Une quatrième rationalité vient s'ajouter aux précédentes et combiner ses effets réels aux formes existantes: il s'agit cette fois de la villégiature maritime qui se développe d'abord à Kamouraska, dès les premières années du 19e siècle, avant de s'étendre vers l'est et de constituer d'autres noyaux importants, à Cacouna, puis à Notre-Dame-du-Portage.

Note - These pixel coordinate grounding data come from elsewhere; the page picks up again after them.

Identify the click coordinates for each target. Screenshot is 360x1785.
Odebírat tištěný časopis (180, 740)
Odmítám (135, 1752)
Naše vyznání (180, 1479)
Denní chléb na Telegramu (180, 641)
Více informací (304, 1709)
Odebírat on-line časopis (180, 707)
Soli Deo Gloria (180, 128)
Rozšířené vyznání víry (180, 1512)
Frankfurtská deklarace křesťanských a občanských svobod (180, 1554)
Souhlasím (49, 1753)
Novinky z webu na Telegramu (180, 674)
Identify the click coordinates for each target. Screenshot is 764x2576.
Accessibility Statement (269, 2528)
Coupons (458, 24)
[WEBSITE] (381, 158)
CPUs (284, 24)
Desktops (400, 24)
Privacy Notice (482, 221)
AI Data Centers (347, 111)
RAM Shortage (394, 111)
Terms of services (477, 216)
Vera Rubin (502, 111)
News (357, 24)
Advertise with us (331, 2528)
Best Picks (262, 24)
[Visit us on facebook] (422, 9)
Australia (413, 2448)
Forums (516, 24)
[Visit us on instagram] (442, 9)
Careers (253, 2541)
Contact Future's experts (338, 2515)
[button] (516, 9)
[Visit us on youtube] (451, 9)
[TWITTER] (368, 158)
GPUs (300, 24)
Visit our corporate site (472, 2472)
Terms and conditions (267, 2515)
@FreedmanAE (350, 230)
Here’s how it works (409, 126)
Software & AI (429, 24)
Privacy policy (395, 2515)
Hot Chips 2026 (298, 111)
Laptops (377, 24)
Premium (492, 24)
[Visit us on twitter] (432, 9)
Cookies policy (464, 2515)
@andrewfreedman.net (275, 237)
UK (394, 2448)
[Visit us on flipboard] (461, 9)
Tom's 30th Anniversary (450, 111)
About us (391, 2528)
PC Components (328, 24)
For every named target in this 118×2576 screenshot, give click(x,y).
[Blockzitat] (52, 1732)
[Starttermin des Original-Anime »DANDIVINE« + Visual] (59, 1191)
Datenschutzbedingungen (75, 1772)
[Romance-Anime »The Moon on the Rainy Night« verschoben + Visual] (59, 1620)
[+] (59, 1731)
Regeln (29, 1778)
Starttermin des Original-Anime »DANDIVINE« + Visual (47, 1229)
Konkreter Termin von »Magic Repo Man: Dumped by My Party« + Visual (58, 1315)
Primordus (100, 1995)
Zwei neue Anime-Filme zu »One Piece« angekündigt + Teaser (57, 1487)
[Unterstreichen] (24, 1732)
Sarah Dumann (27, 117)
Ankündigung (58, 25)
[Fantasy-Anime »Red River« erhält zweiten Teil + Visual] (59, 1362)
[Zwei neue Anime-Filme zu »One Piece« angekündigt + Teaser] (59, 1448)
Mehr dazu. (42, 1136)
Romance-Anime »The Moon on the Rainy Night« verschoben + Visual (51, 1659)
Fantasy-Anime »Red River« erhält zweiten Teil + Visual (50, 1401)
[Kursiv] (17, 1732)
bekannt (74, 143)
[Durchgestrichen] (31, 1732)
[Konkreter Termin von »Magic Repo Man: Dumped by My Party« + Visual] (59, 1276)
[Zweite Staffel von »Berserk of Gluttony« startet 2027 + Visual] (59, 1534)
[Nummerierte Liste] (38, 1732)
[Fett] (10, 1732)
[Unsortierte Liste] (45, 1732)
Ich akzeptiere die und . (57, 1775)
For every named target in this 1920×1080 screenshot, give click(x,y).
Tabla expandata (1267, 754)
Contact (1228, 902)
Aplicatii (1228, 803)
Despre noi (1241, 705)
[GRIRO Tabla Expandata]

Cette nouvelle forme d'appropriation des paysages côtiers se fonde cette fois sur la proximité des rivages et sur l'accès aux eaux froides, jugées salutaires par le mouvement des hygiénistes occidentaux; cette quête thérapeutique introduit une logique nouvelle en valorisant des secteurs et des sites jusque là peu occupés: les fronts de mer accidentés et les terrasses rocheuses vont alors se peupler de villas, d'hôtels et de résidences d'été à l'architecture très caractérisée. De ce fait, les paysages du littoral s'enrichissent d'éléments nouveaux. S'intensifie aussi un processus d'échanges culturels entre les urbains et les ruraux. il s'exprime matériellement, entre autres, par les emprunts de formes et de décors entre plusieurs types d'architecture domestique, vernaculaire autant qu'étrangère. Qu'on ne s'y trompe pas, il s'agit avant tout d'une valorisation symbolique du paysage: les urbains viennent à la mer en quête de santé, de salubrité physique et de bien-être individuel. ils viennent à la campagne pour en apprécier les grands espaces, la pureté de l'air, la fraîcheur et la vérité des choses et des gens. Leurs rapports à la nature se fondent donc en premier sur des motivations morales et esthétiques et, sans doute ensuite, sur quelques considérations sociales. Cette nouvelle rationalité va donner naissance au fil du siècle dernier et ultérieurement, bien sûr, à une appropriation particulière du littoral et à un type d'activités saisonnières toutes deux génératrices de formes paysagères que l'on va confondre, un peu plus tard au 20e siècle, quand la mobilité générale ira en s'accroissant, à l'industrie du tourisme.

CONCLUSION

On le voit bien, l'essence d'un paysage est celle d'un système, d'une dynamique continue entre les deux grands ordres, la nature et la culture. C'est aussi une dynamique étalée sur un temps long et qui produit, après la phase d'apprivoisement, une structure paysagère relativement solide, comprenant des continuités et des ruptures, des adaptations et des nouveautés.

En terminant, je souhaite que ces quelques clés de lecture vous aideront à apprécier non seulement la complexité, mais aussi l'originalité de ces rapports à l'espace. Les rivages accidentés et capricieux de cette région sont issus, bien sûr, des forces naturelles, mais ils ont été investis, utilisés et transformés avec beaucoup de sensibilité et une grande intelligence par des générations de familles. Contrairement aux événements et aux personnages politiques, contrairement aux faits d'armes ou aux célébrités passagères, c'est sans bruit et en toute discrétion que les gens ont modelé et produit ces paysages. A défaut de trouver dans un tel exercice des enseignements actuels, on peut à tout le moins apprécier toute la richesse et la valeur de cette oeuvre humaine.